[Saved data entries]
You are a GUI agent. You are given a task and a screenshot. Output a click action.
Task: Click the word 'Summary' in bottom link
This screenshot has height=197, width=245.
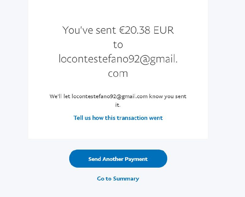[x=126, y=179]

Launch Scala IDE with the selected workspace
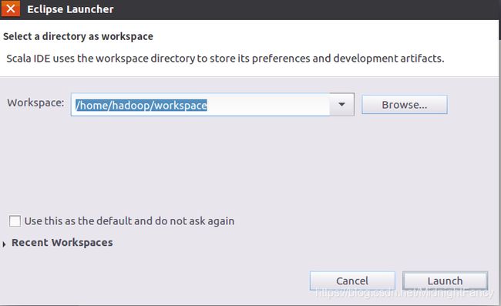pos(445,281)
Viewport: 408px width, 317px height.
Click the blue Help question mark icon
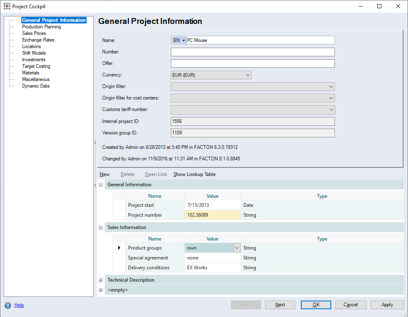click(7, 305)
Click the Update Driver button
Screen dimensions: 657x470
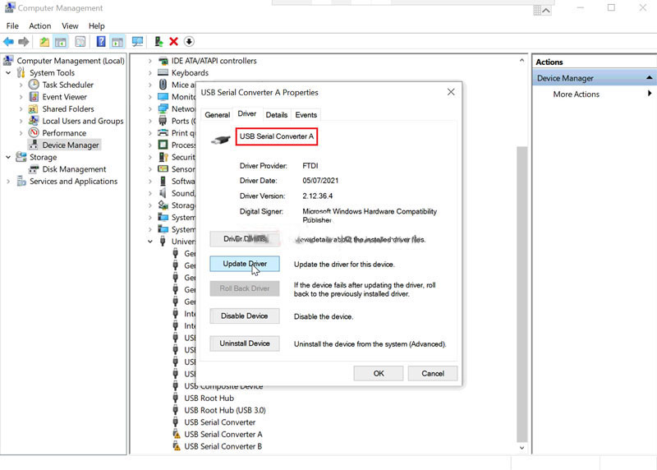click(x=245, y=264)
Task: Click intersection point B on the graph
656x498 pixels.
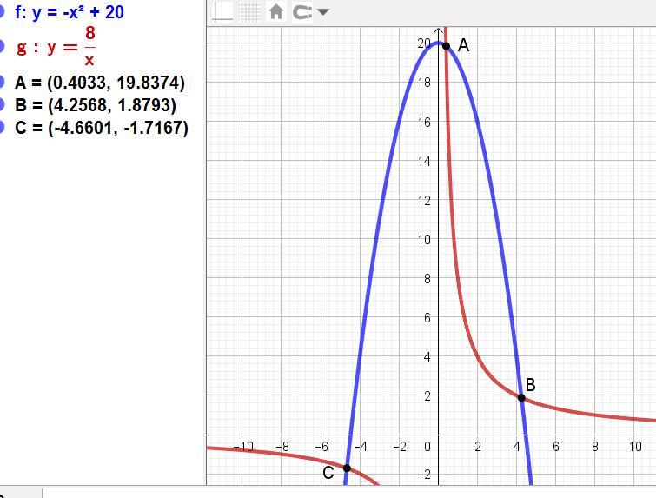Action: [521, 397]
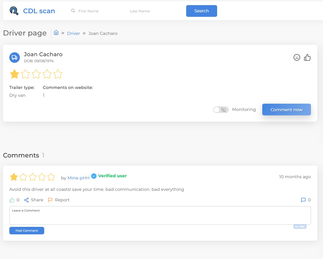Click the Share icon under comment
The image size is (323, 259).
tap(26, 200)

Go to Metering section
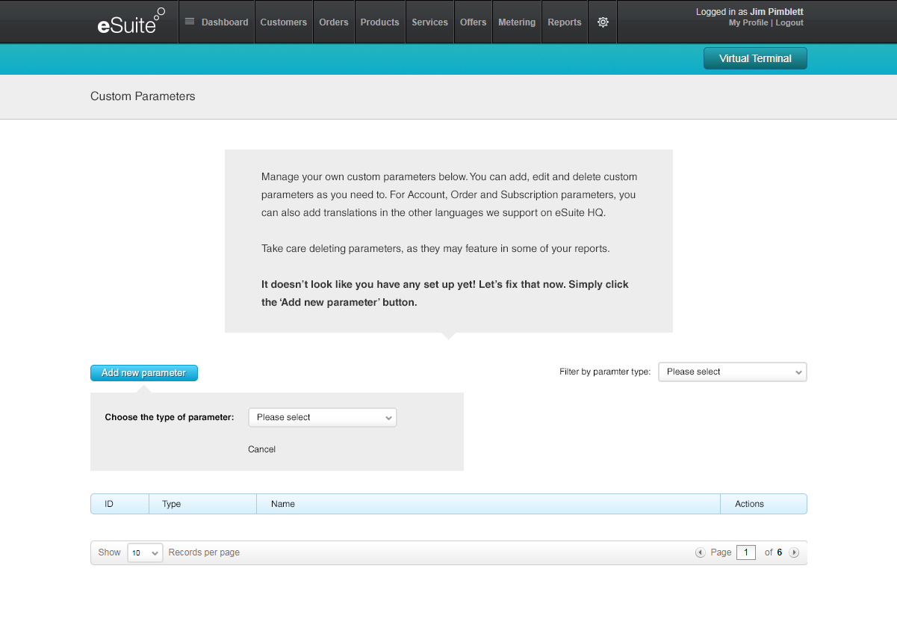pyautogui.click(x=517, y=22)
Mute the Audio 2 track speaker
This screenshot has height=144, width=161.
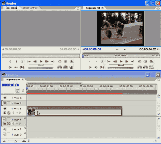[5, 129]
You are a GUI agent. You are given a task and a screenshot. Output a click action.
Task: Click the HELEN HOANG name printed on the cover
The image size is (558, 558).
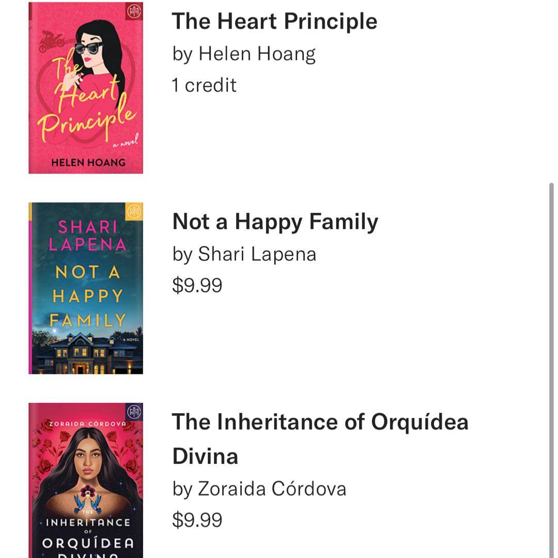[88, 162]
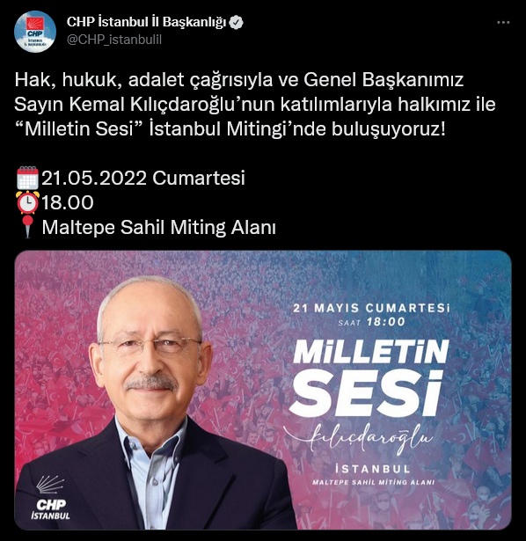Click the 21.05.2022 Cumartesi date line
This screenshot has height=541, width=526.
(x=143, y=178)
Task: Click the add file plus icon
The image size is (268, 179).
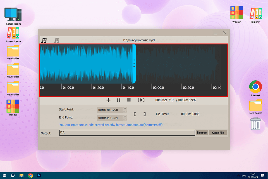Action: tap(109, 100)

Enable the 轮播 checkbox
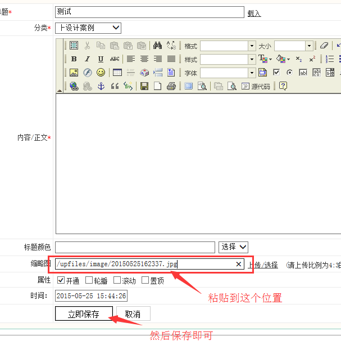click(x=89, y=280)
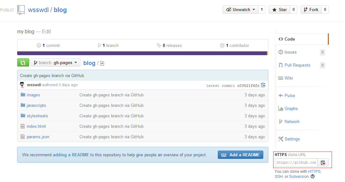Click the repository book icon
Image resolution: width=345 pixels, height=182 pixels.
pos(21,10)
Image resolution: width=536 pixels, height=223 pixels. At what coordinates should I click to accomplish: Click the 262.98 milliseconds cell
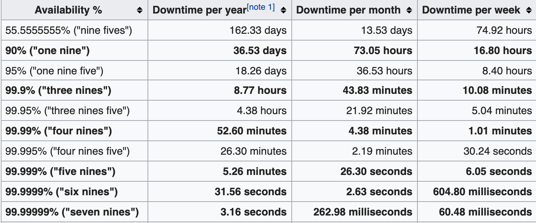pos(355,212)
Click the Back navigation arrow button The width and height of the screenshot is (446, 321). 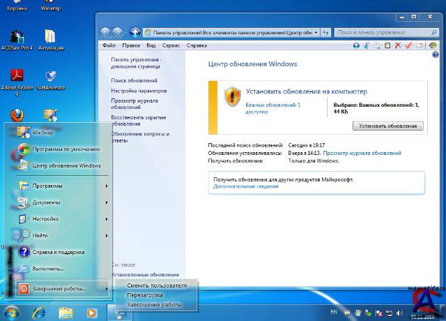point(105,32)
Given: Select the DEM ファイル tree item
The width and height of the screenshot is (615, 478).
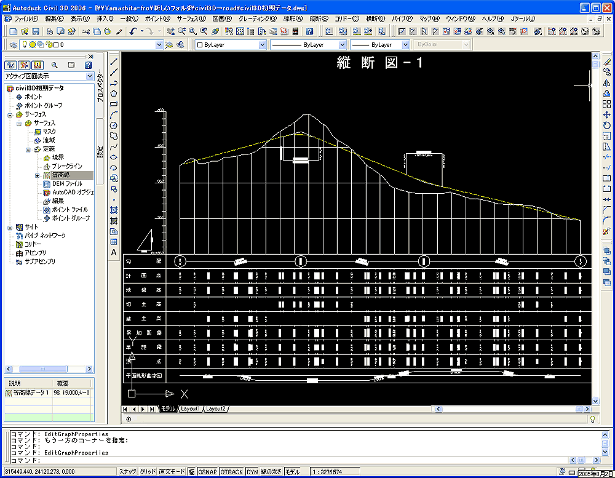Looking at the screenshot, I should tap(66, 183).
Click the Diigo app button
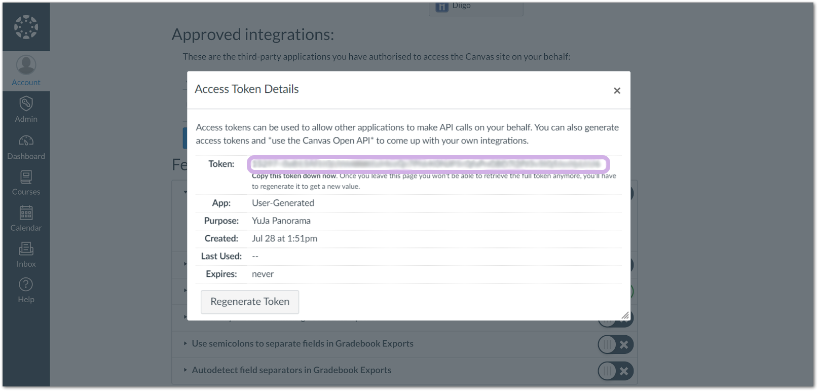Screen dimensions: 818x391 click(475, 7)
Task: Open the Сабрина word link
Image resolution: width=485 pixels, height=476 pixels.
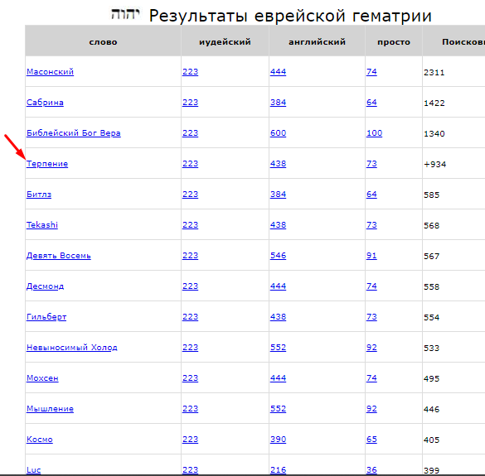Action: (45, 103)
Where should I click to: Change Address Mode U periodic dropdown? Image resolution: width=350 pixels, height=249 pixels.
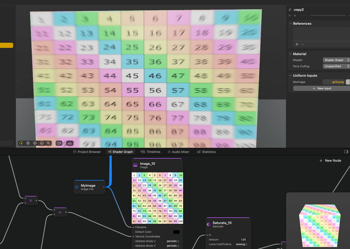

▶ YOUR TASK: Read the data above. Pull out each line in which the string "link" appears.

▶ RESPONSE:
Task: Click the word 'Summary' in bottom link
Task: Open the Сабрина word link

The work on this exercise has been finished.